Ireland announced that it will not seek more funds from the International Monetary Fund, the European Commission and the European Central Bank. The rescue plan will end formally Sunday. European Commission President Jose Manuel Barroso seized on the exit as evidence the eurozone can stage a full recovery.

“Ireland’s success sends an important message — that with determination and support from partner countries we can and will emerge stronger from this deep crisis,” he said.

The Guardian reports:

Having implemented the spending cuts, asset sales and reforms required under the bailout, Ireland has been embraced again by the debt markets that shut out the country at the turn of the decade. It has raised enough debt independently to fund itself into 2015 and has more than €20bn (£17bn) in the bank.

News that Ireland will exit the rescue program was tempered with warnings from Irish officials that punishing austerity must continue in order to continue driving down the country’s debt. Finance Minister Michael Noonan said: “This isn’t the end of the road. This is a very significant milestone on the road.”

— Posted by Alexander Reed Kelly.

The Guardian:

Earlier the employment minister, Richard Bruton, praised the way the Irish accepted their newly straitened circumstances without taking to the streets, as in Greece and Portugal, describing the “patriotism in the way people approached this crisis”.

Among the ordinary citizens portrayed as the true heroes of the last three years there was a mixture of resignation and wariness over what the exit would mean for them.

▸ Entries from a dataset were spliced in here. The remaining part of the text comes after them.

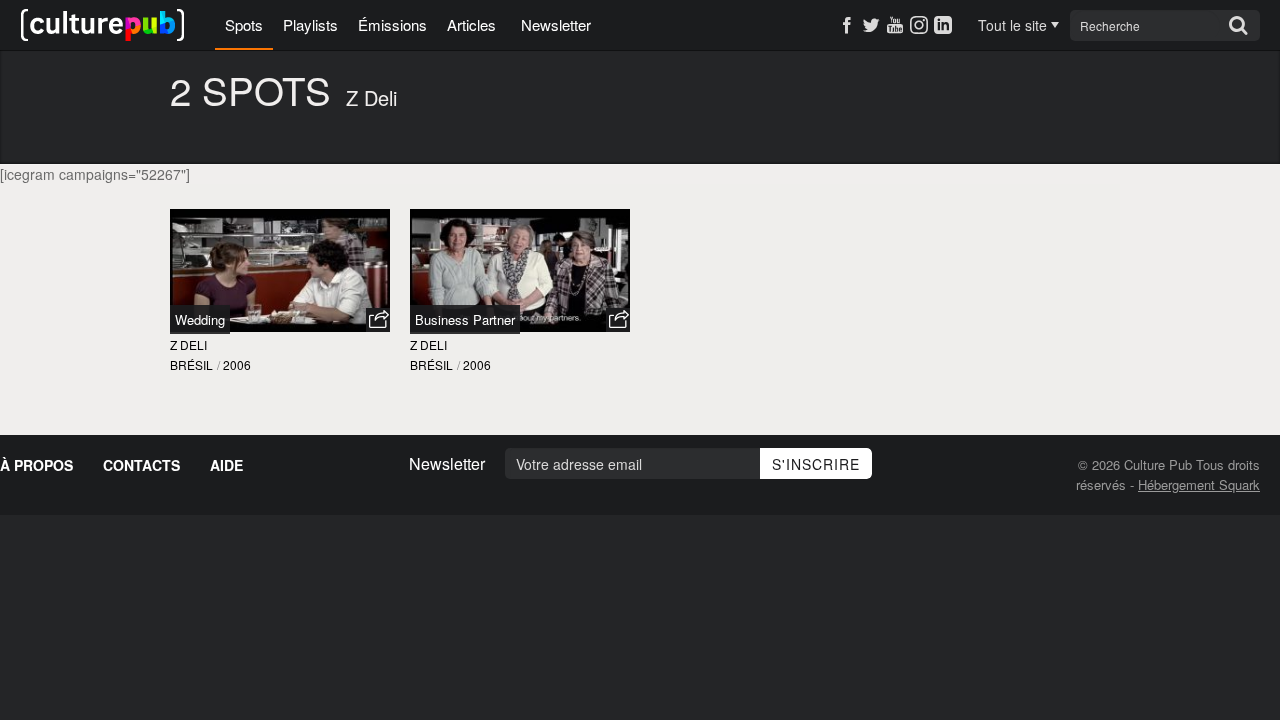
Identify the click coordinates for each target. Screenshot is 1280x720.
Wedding (200, 319)
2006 (237, 364)
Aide (226, 465)
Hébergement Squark (1199, 484)
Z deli (188, 344)
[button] (378, 320)
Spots (244, 24)
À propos (36, 465)
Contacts (141, 465)
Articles (471, 24)
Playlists (310, 24)
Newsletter (556, 24)
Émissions (392, 24)
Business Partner (465, 319)
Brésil (191, 364)
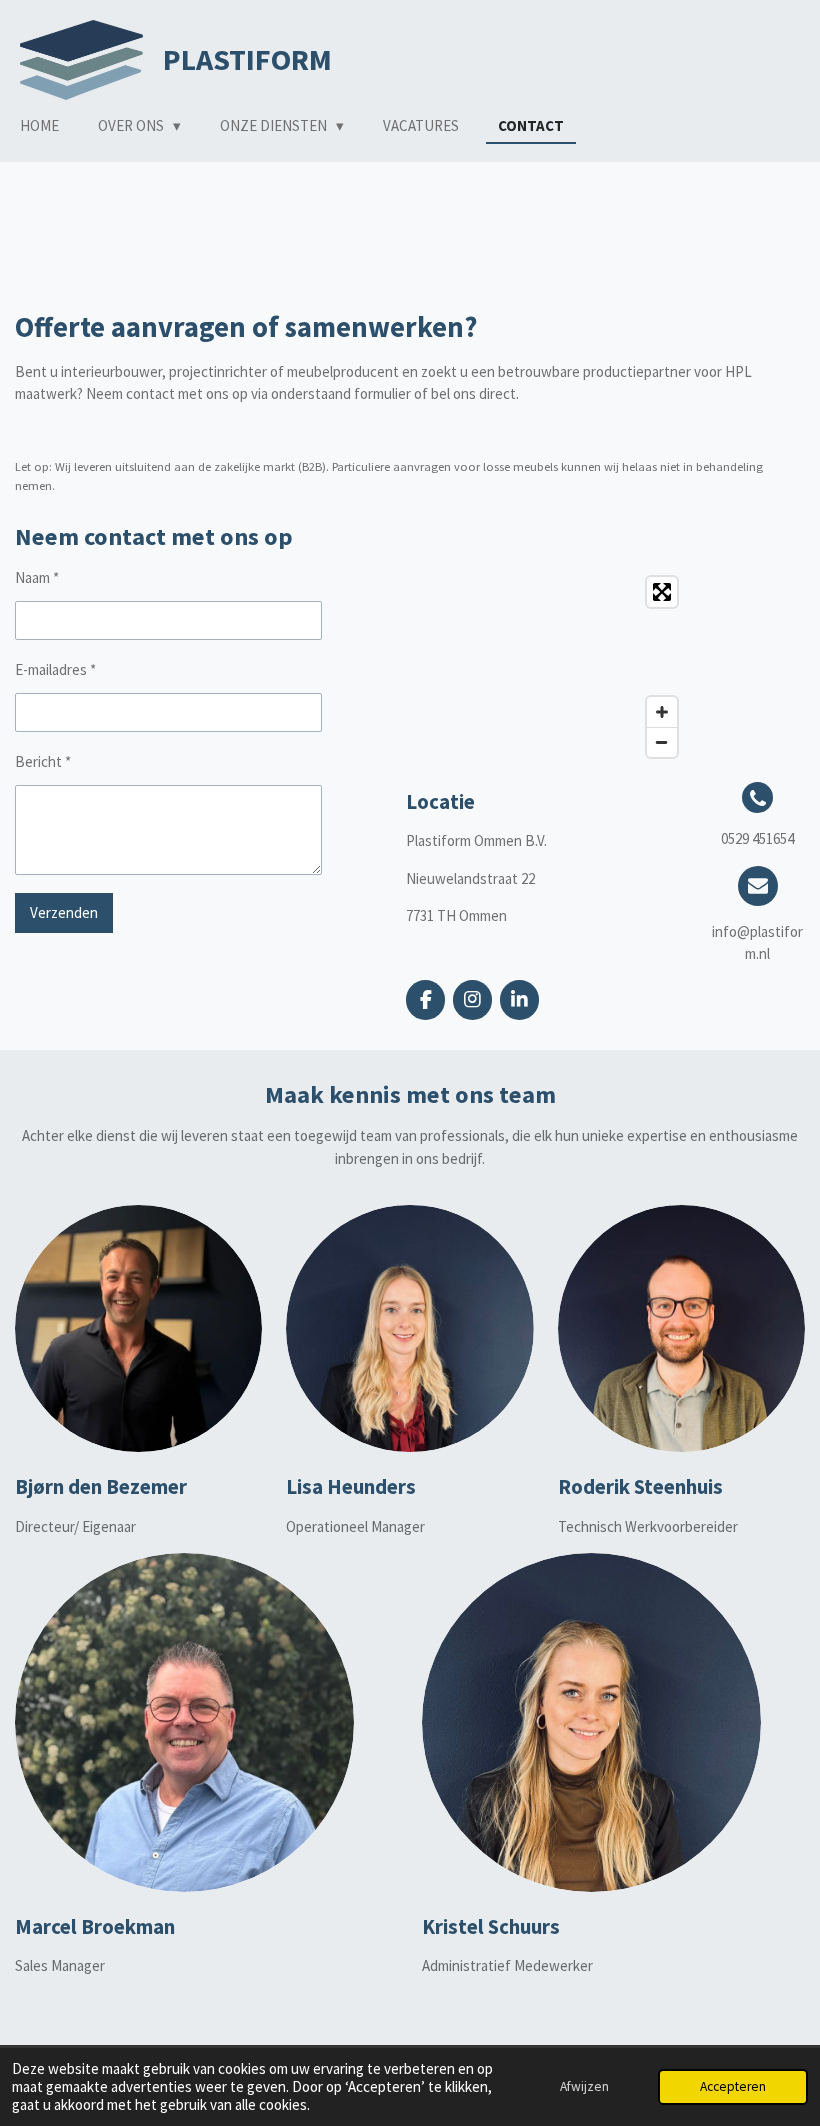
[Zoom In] (662, 712)
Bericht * (43, 761)
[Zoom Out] (662, 742)
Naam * (37, 577)
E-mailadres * (55, 669)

Michael McMorrow, a self-employed Dubliner, said: “It does appear that there are small signs of improvement – unemployment going down a little, property market starting to move a little, dormant shop units waking up a little, the tide of new charity shops in Dún Laoghaire [a seaside town in the south Dublin suburbs] slowing down a little.

“I’d love to believe that leaving the bailout is genuinely a step into the light, and maybe it is, but I’m too scarred to raise my hopes just yet.”